Laimou D, Lazoura E, Troganis AN, Matsoukas MT, Deraos SN, Katsara M, Matsoukas J, Apostolopoulos V, Tselios TV

  • Journal Journal of computer-aided molecular design

  • Published 01 Nov 2011

  • Volume 25

  • ISSUE 11

  • Pagination 1019-32

  • DOI 10.1007/s10822-011-9481-6


Τwo dimensional nuclear magnetic resonance studies complimented by molecular dynamics simulations were conducted to investigate the conformation of the immunodominant epitope of acetylated myelin basic protein residues 1-11 (Ac-MBP(1-11)) and its altered peptide ligands, mutated at position 4 to an alanine (Ac-MBP(1-11)[4A]) or a tyrosine residue (Ac-MBP(1-11)[4Y]). Conformational analysis of the three analogues indicated that they adopt an extended conformation in DMSO solution as no long distance NOE connectivities were observed and seem to have a similar conformation when bound to the active site of the major histocompatibility complex (MHC II). The interaction of each peptide with MHC class II I-A(u) was further investigated in order to explore the molecular mechanism of experimental autoimmune encephalomyelitis induction/inhibition in mice.

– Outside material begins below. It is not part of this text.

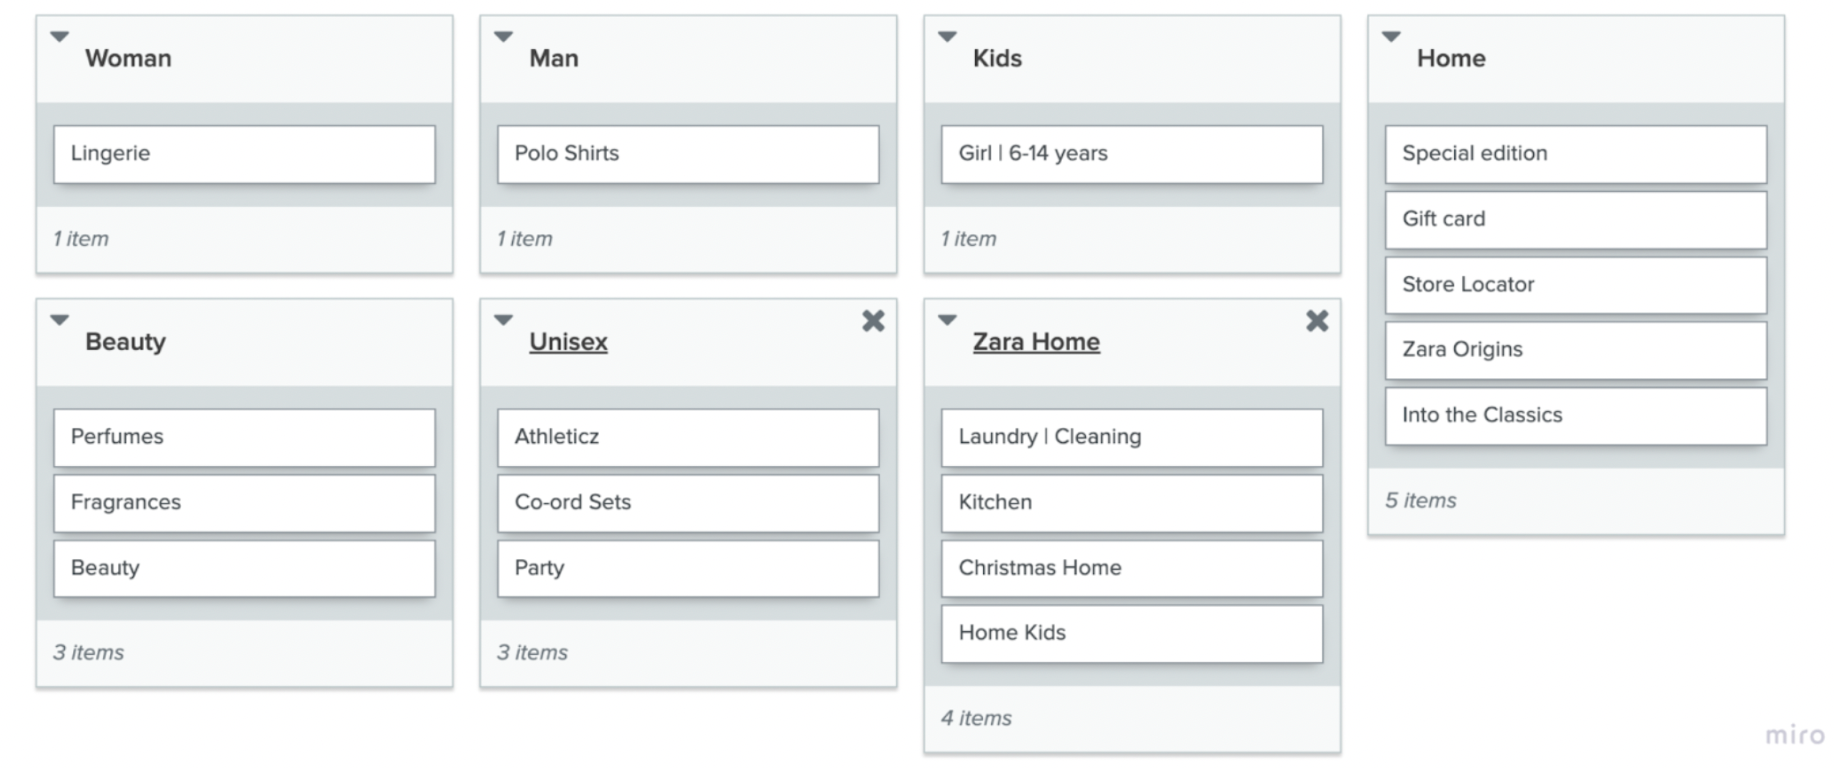
Task: Collapse the Zara Home group arrow
Action: coord(947,320)
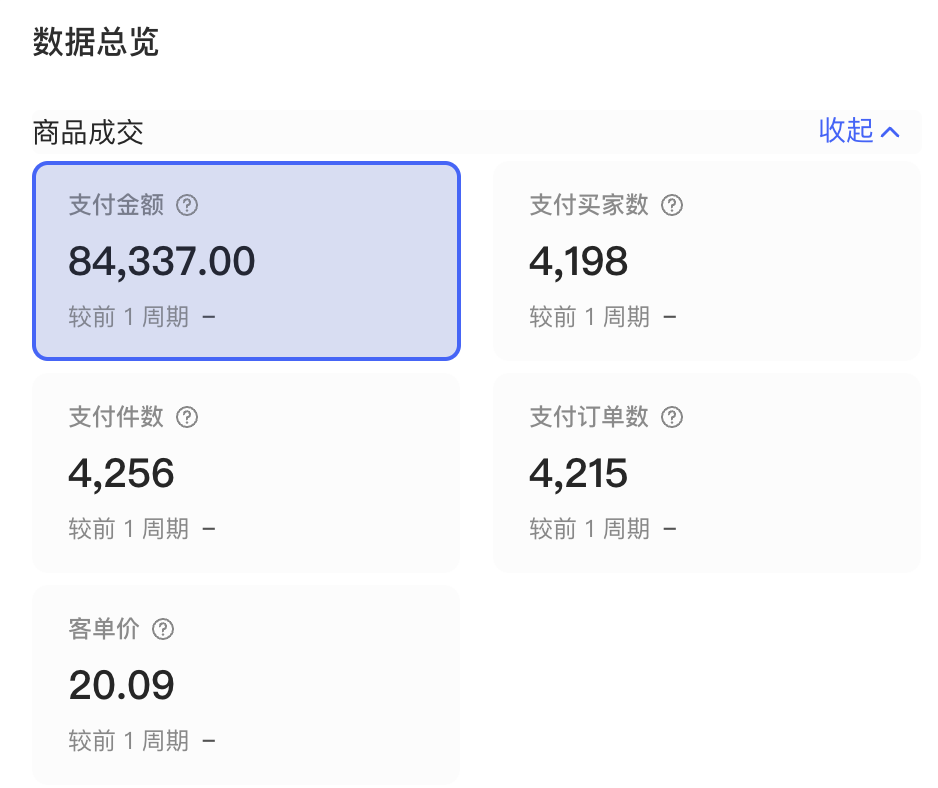
Task: Open the 支付件数 help tooltip icon
Action: (x=187, y=417)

The present findings indicate that the Gln(3) residue, which serves as a T-cell receptor (TCR) contact site in the TCR/peptide/I-A(u) complex, has a different orientation in the mutated analogues especially in the Ac-MBP(1-11)[4A] peptide. In particular the side chain of Gln(3) is not solvent exposed as for the native Ac-MBP(1-11) and it is not available for interaction with the TCR.